- Born: Charles F. Goodman September 2, 1933
- Origin: South Vinemont, Alabama, U.S.
- Died: November 11, 1990 (aged 57)
- Genre: Southern Gospel
- Labels: Canaan Benson Homeland
- Formerly of: The Happy Goodman Family

= Rusty Goodman =

American singer (1933–1990)

Charles F. "Rusty" Goodman (September 2, 1933 – November 11, 1990) was an American singer/songwriter in the Southern Gospel Music industry. He was a prolific composer whose many songs included "Standing in the Presence of the King", "Leavin' On My Mind", "Home", "John the Revelator", "Touch the Hand of the Lord", "Had it Not Been" "I Believe He's Coming Back" "Look for Me" and "Who Am I?" His songs have been covered by many of the top artists in the music industry including Elvis Presley, The Imperials, J. D. Sumner & The Stamps Quartet, The Speers, The Happy Goodman Family, Michael English and Gaither Vocal Band.

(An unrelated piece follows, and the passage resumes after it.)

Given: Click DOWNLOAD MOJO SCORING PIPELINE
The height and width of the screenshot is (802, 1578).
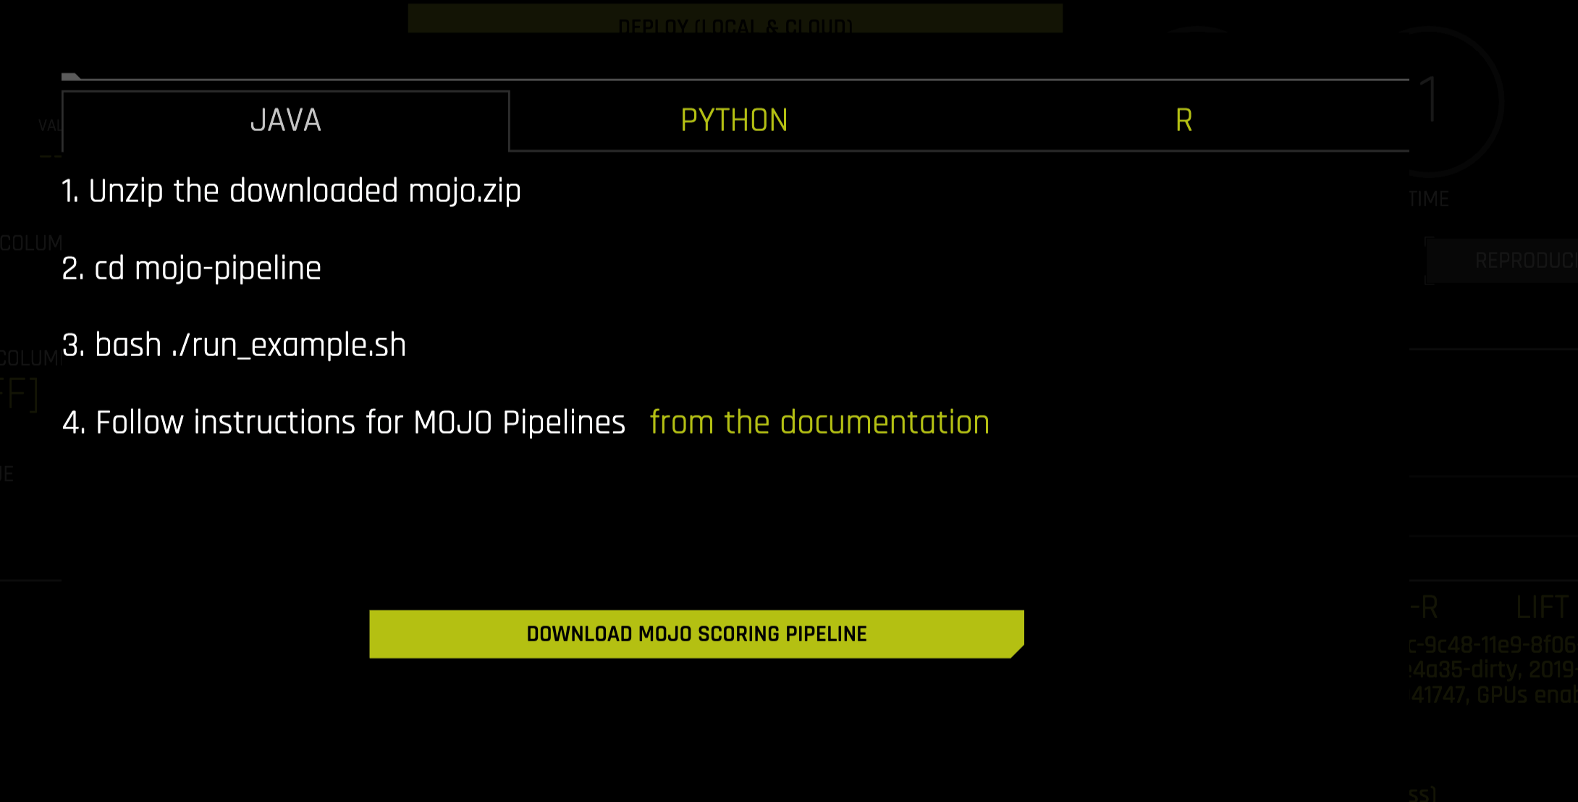Looking at the screenshot, I should pos(696,633).
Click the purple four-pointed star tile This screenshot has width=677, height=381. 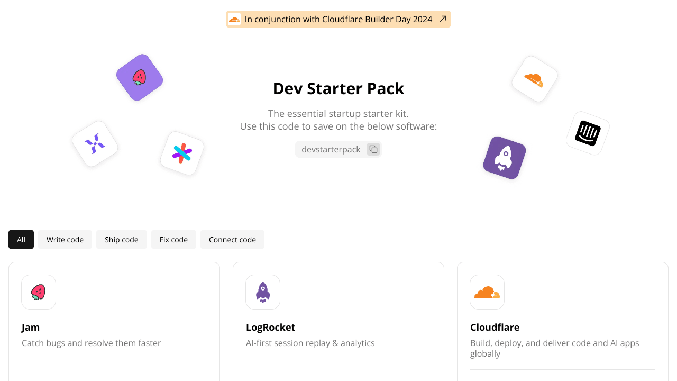(95, 143)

Goodman performed with The Plainsmen Quartet but he is better known with his family group, The Happy Goodman Family, where he sang along with his brothers Howard, Sam, Bobby and his sister-in-law Vestal Goodman. He is also the father of Tanya Goodman Sykes, singer/songwriter and former member of The Goodmans and Heirloom.

Goodman launched his solo career in 1975 when Canaan Records founder Marvin Norcross approached him to record his first solo album. Goodman agreed and recorded The Singer.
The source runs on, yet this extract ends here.